-- What you need to do --
Each line from the first down to the one containing "Vorlieben (384, 1711)" should be returned exactly as it appears below.

-- Data excerpts --

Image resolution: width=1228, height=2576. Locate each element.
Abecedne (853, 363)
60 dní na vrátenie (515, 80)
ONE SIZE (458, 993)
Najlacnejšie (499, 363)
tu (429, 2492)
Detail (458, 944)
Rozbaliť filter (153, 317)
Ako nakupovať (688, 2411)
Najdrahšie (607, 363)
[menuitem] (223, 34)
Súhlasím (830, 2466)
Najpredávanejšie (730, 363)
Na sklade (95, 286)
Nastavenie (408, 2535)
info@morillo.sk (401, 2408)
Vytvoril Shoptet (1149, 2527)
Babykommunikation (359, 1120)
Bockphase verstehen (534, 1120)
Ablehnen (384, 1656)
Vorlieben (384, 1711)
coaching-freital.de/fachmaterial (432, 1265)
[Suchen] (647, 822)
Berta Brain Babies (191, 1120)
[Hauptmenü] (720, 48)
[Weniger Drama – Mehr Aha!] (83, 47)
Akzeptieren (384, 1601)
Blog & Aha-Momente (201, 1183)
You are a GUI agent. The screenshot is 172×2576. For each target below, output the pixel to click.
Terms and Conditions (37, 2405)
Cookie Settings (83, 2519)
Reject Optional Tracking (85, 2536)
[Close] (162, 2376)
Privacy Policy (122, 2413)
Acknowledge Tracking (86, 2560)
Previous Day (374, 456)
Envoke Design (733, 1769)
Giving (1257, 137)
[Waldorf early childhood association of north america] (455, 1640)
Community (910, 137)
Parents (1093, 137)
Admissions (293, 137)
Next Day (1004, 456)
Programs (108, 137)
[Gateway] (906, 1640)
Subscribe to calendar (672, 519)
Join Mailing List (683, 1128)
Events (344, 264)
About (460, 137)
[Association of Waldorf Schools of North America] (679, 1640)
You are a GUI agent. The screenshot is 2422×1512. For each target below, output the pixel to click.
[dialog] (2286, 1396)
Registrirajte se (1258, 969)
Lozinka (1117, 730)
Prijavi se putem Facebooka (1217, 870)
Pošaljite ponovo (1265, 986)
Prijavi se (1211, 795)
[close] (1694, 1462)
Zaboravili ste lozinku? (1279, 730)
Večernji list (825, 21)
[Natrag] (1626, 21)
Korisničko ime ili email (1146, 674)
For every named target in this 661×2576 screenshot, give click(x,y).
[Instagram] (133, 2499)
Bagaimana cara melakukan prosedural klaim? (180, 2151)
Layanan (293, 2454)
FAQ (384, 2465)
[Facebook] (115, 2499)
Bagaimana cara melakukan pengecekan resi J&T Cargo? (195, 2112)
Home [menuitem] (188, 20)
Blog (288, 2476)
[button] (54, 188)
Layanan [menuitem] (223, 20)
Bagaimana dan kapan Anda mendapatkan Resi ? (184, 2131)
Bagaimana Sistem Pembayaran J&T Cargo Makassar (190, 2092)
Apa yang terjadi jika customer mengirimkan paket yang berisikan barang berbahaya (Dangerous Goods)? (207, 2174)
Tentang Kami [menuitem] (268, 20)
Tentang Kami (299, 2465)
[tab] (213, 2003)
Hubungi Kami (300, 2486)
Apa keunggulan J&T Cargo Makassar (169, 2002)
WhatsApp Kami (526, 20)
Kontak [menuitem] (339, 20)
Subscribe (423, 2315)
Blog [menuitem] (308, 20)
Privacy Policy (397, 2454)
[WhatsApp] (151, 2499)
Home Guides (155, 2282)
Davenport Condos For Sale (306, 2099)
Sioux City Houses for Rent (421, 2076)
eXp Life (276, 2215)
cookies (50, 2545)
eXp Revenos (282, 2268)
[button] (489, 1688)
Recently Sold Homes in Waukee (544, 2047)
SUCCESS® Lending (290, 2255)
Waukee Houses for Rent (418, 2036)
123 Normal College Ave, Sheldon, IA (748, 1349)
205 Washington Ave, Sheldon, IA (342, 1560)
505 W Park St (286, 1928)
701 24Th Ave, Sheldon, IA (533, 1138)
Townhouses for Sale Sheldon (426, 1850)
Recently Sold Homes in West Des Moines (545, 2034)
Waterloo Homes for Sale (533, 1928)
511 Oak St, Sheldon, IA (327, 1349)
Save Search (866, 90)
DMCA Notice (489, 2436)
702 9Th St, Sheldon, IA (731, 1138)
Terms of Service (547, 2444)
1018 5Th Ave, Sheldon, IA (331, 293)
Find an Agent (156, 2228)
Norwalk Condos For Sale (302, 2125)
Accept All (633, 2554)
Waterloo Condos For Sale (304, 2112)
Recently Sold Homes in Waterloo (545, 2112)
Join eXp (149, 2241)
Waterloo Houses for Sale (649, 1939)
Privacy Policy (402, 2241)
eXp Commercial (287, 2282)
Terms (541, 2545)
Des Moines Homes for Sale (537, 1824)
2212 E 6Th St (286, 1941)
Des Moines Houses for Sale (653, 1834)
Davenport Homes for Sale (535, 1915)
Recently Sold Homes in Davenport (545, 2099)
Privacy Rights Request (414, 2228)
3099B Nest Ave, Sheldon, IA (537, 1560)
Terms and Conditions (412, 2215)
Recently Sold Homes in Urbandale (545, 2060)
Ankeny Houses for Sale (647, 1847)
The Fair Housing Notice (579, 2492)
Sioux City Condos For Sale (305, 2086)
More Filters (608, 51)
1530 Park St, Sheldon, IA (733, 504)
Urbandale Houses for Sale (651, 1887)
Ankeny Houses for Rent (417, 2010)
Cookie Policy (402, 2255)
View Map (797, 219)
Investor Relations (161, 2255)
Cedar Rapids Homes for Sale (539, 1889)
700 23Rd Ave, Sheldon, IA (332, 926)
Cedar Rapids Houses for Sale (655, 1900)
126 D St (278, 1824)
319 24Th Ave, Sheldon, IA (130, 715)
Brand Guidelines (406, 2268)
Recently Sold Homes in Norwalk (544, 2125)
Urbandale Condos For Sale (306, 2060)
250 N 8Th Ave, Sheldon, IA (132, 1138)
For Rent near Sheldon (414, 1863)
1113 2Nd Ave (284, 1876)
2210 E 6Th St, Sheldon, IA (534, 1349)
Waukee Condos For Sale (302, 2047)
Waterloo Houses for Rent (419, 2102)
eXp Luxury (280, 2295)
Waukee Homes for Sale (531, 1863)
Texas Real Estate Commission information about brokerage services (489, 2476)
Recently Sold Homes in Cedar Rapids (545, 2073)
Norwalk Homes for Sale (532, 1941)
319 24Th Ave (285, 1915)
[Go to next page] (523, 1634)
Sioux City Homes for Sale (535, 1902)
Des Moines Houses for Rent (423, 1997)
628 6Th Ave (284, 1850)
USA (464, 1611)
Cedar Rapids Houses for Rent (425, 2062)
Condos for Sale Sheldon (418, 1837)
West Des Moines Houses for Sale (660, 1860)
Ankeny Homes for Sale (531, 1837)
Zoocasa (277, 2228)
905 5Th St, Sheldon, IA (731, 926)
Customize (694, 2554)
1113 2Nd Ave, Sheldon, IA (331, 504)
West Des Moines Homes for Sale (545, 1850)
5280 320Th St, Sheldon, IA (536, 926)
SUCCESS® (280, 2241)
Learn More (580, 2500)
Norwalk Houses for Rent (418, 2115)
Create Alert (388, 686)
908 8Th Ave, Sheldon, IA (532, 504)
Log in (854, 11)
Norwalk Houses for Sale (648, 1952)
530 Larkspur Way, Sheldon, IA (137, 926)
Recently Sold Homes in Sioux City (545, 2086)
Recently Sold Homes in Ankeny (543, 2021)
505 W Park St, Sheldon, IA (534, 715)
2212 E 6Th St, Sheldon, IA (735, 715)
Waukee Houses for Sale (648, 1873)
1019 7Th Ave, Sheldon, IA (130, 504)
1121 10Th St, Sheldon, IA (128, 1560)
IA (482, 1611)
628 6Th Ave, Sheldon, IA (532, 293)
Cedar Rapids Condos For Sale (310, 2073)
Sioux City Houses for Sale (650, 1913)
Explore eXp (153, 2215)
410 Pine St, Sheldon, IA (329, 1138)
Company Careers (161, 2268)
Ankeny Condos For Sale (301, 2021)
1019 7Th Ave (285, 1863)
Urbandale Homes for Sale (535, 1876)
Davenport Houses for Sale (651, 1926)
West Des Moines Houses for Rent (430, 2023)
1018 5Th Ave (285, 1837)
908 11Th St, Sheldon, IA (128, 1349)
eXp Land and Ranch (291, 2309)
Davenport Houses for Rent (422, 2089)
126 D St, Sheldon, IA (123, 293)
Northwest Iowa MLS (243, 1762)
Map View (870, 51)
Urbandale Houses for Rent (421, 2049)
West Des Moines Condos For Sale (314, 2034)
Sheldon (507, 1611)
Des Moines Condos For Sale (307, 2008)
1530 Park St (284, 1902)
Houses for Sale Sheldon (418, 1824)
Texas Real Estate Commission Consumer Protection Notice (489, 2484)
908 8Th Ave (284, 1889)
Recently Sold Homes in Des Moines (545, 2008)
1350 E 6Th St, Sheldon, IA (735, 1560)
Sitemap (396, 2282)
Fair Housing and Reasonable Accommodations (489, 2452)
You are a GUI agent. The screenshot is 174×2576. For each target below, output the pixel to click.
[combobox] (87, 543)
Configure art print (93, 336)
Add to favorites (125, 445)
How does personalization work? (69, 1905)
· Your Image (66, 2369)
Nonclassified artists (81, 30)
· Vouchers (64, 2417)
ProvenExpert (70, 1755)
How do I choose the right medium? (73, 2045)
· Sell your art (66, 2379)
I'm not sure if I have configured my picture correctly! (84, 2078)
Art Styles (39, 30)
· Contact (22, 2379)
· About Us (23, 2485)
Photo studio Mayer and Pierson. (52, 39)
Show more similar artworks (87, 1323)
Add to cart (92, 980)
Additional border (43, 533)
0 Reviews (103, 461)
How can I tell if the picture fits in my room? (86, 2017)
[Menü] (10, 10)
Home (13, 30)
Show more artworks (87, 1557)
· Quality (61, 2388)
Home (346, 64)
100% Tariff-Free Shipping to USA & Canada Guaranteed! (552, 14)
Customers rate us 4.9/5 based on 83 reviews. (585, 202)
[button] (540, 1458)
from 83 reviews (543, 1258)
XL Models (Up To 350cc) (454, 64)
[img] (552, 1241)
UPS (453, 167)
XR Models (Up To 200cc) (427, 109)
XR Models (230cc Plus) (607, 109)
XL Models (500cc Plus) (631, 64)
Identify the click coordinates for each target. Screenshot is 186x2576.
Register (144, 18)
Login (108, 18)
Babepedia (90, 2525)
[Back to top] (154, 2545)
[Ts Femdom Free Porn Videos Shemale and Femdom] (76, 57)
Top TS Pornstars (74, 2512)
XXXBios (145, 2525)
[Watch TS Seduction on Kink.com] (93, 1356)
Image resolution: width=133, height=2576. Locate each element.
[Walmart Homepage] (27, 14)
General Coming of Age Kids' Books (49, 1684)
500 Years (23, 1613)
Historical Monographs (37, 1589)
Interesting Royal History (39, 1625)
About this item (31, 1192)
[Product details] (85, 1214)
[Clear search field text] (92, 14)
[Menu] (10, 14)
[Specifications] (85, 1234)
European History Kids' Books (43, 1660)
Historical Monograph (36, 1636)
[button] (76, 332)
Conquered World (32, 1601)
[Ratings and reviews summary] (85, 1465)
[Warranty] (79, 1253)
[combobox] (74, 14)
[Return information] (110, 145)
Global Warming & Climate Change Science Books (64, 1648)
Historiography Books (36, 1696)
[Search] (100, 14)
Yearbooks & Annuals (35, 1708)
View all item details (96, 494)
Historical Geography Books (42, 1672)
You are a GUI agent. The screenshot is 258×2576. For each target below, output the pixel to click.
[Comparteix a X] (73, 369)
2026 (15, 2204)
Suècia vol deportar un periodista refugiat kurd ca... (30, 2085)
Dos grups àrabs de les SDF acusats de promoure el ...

-- Reply --
Image resolution: width=1228, height=2576. Locate each element.
Abecedne (853, 363)
60 dní na vrátenie (515, 80)
ONE SIZE (458, 993)
Najlacnejšie (499, 363)
tu (429, 2492)
Detail (458, 944)
Rozbaliť filter (153, 317)
Ako nakupovať (688, 2411)
Najdrahšie (607, 363)
[menuitem] (223, 34)
Súhlasím (830, 2466)
Najpredávanejšie (730, 363)
Na sklade (95, 286)
Nastavenie (408, 2535)
info@morillo.sk (401, 2408)
Vytvoril Shoptet (1149, 2527)
Babykommunikation (359, 1120)
Bockphase verstehen (534, 1120)
Ablehnen (384, 1656)
Vorlieben (384, 1711)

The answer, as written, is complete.